Records provided |
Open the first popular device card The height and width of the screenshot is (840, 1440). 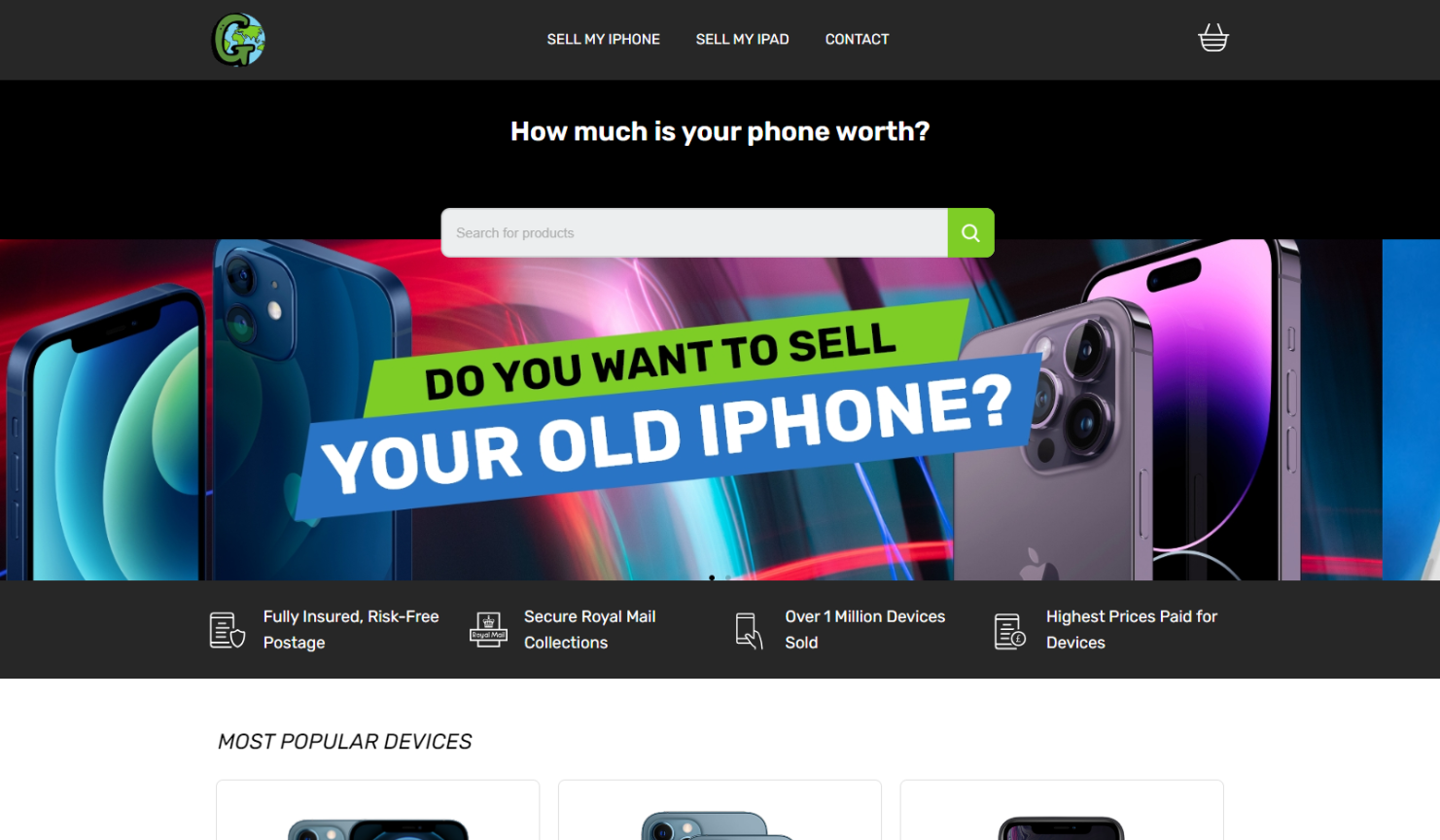click(377, 810)
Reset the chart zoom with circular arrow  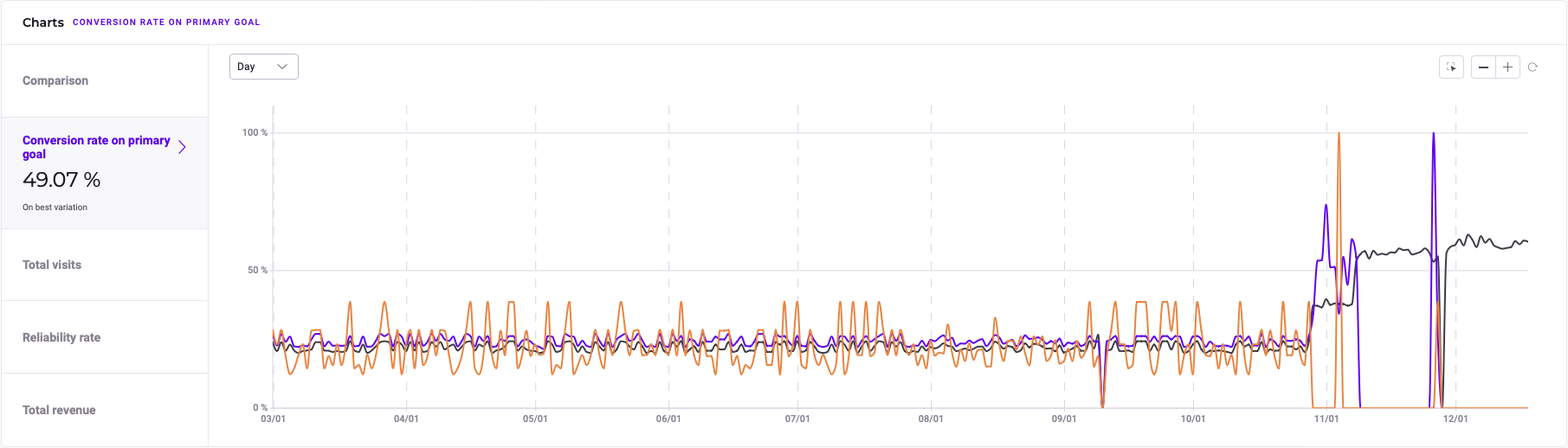tap(1533, 67)
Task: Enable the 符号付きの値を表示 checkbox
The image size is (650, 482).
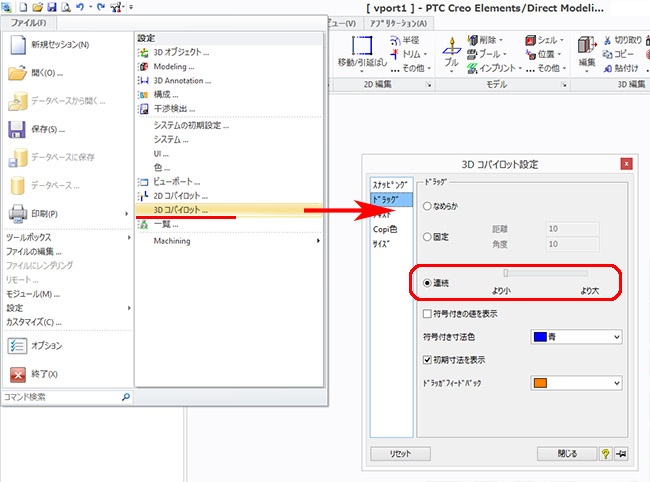Action: [428, 314]
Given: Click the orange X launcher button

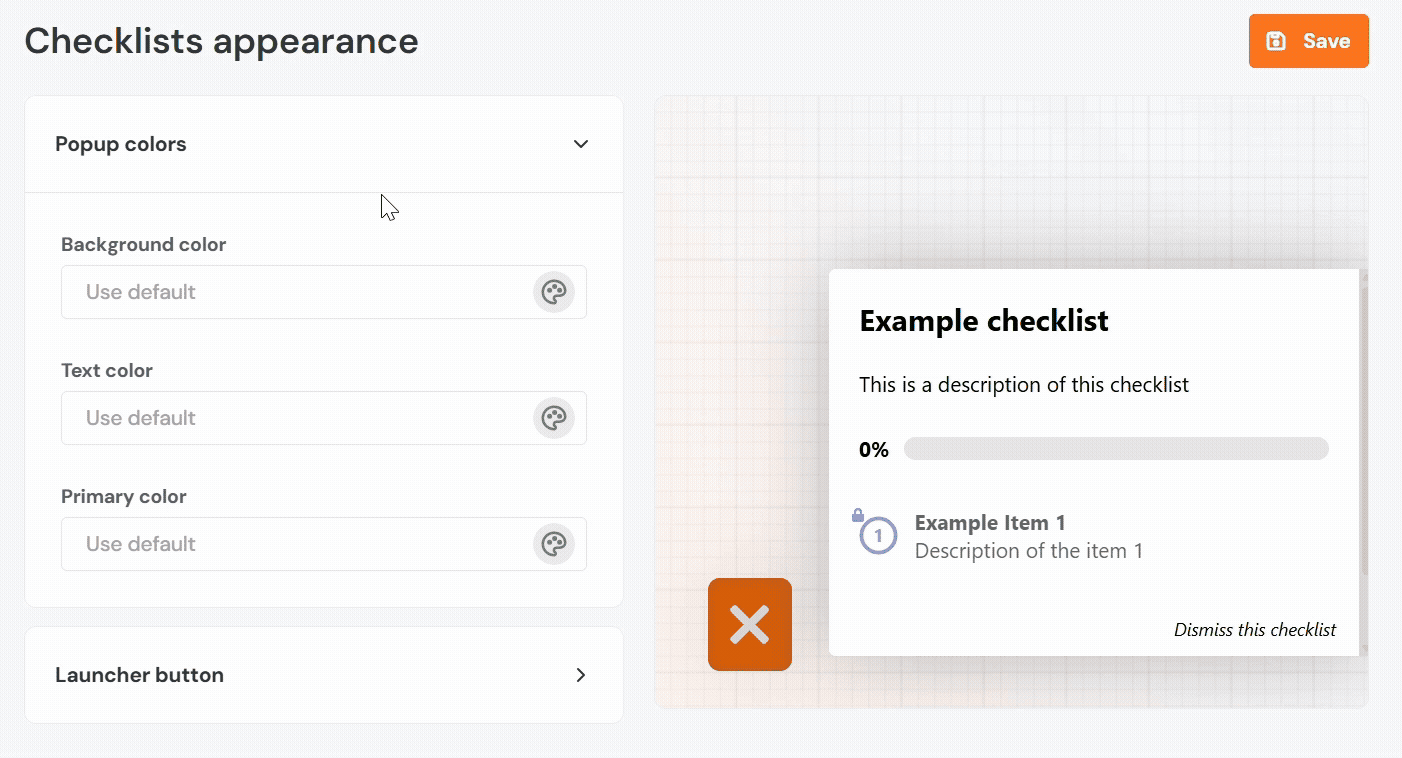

What this task involves | The output must match, line for line, the span from the line containing "The image size is (650, 482)." through the end of the data, with the pictures removed.

Answer section |
The image size is (650, 482).
Action: [428, 314]
Given: Click the orange X launcher button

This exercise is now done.